So they come and parade, divided, by and large, between the princessy and the sultry: those who maneuver their massive ball skirts (Janelle Monáe in Elie Saab, Kirsten Dunst in Dior, Leslie Mann in Zac Posen) and those who strut in dresses sleek, slinky, often high-slit or sheer (Nicole Kidman in peachy Armani Privé, Naomie Harris in white sequined Calvin Klein, Taraji P. Henson in plunging, blue-velvet Alberta Ferretti, the evening’s early standout).

They clutched evening bags and suffered in silence in what were almost certainly uncomfortable shoes — save Octavia Spencer, the “Hidden Figures” best supporting actress nominee, in feather-frilled Marchesa, who said her forgiving Stuart Weitzman shoes made her “a very happy woman right now.” Several outfits were pinned with a blue ribbon, to show support for the American Civil Liberties Union.

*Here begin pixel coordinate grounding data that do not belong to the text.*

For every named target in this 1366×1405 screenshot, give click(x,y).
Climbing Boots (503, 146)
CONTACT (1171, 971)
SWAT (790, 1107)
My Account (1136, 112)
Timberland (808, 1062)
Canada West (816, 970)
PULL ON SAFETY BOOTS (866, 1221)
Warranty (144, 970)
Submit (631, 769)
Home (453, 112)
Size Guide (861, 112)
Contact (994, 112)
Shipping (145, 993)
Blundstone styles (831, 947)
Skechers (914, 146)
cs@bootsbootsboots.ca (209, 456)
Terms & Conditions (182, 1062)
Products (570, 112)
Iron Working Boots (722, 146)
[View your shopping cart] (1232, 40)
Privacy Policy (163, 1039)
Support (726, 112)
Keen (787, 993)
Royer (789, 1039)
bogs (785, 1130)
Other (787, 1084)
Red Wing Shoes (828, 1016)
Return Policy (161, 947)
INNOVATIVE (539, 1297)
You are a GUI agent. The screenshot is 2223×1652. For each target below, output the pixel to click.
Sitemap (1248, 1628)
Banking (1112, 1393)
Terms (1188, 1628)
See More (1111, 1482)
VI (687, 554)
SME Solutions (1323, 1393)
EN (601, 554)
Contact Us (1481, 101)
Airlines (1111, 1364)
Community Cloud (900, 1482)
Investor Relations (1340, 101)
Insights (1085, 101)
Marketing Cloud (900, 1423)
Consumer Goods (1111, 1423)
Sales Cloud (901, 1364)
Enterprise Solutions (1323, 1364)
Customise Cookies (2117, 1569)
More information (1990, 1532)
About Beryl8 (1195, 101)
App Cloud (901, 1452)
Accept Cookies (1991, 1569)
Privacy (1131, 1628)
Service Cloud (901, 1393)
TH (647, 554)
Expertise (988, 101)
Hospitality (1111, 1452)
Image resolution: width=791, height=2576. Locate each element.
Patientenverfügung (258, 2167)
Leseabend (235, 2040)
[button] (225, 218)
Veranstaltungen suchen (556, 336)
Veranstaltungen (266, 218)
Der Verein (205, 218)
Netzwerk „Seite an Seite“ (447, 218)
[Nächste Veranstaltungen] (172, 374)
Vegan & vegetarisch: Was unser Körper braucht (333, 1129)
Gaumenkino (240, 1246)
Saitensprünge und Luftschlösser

Trends tend to fall by the wayside, though this year many stuck to black (Ms. Dunst, last year’s best actress winner Brie Larson), white (Ms. Harris, the model Karlie Kloss, Chrissy Teigen) and optimistic Oscar gold (Emma Stone, in flapper-fringed Givenchy). Ruth Negga, a best actress nominee for “Loving,” was a welcome flash of color in red Valentino; likewise Viola Davis, in red Armani Privé.

That love is the work, months in the making, of a small army of stylists, designers, agents and publicists conspiring to dress the evening’s stars and drape them in millions of dollars’ worth of borrowed jewels. (“There’s like 20 bodyguards following me around for this,” Dakota Johnson, a presenter, told Mr. Seacrest about her Cartier jewelry.) An entire industry spins around securing the starlets and a moment of media airtime in which they dutifully recite their labels. The days of Edith Head, the great midcentury costume designer (and eight-time Oscar winner), whipping up a gown for one of her actresses are long in the past. Dresses are big business, and Oscar dresses the biggest of all. Not for nothing did the costume designer Lizzy Gardiner show up to collect her Oscar in 1995 in a sheath custom made of Amex Gold cards.

With machinery so grand, competition is fierce and tempers run hot. Just before the Oscars, Karl Lagerfeld, the designer of Chanel, touched off an international incident by claiming, in Women’s Wear Daily, that Meryl Streep commissioned, and then declined to wear, one of his gowns, saying she had been paid to wear one by another designer. Ms. Streep fired back, in no uncertain terms, in People. (Mr. Lagerfeld apologized.)

Ms. Streep, for the record, there to celebrate her 20th Oscar nomination, ultimately chose a gown by Mr. Saab. “Nice dress, by the way,” Jimmy Kimmel, the evening’s host, called out from the stage. “Is that an Ivanka?”

Next to these flaring passions, most men wisely embrace a policy of decorous restraint. A foray into navy from basic black was as far as many men dared. (Pharrell Williams, in chain-bedecked Chanel, is not many men.)

Casey Affleck, a best actor nominee, had gone to the Independent Spirit Awards the day before wearing, in a more independent spirit, a shirt of his own design that spelled out “love” in Arabic. Here he opted for a Louis Vuitton tuxedo with the classic bow tie and studs. Mahershala Ali, who took the best supporting actor trophy early in the evening, went, as he often has this awards season, for Ermenegildo Zegna, this time in black on black.

At least one nominee went even lower-key. “I got my tux at San Marko in Yonkers, N.Y.,” Lin-Manuel Miranda, up for the award for best original song, told Mr. Seacrest, “where I got my prom tux in 1998.”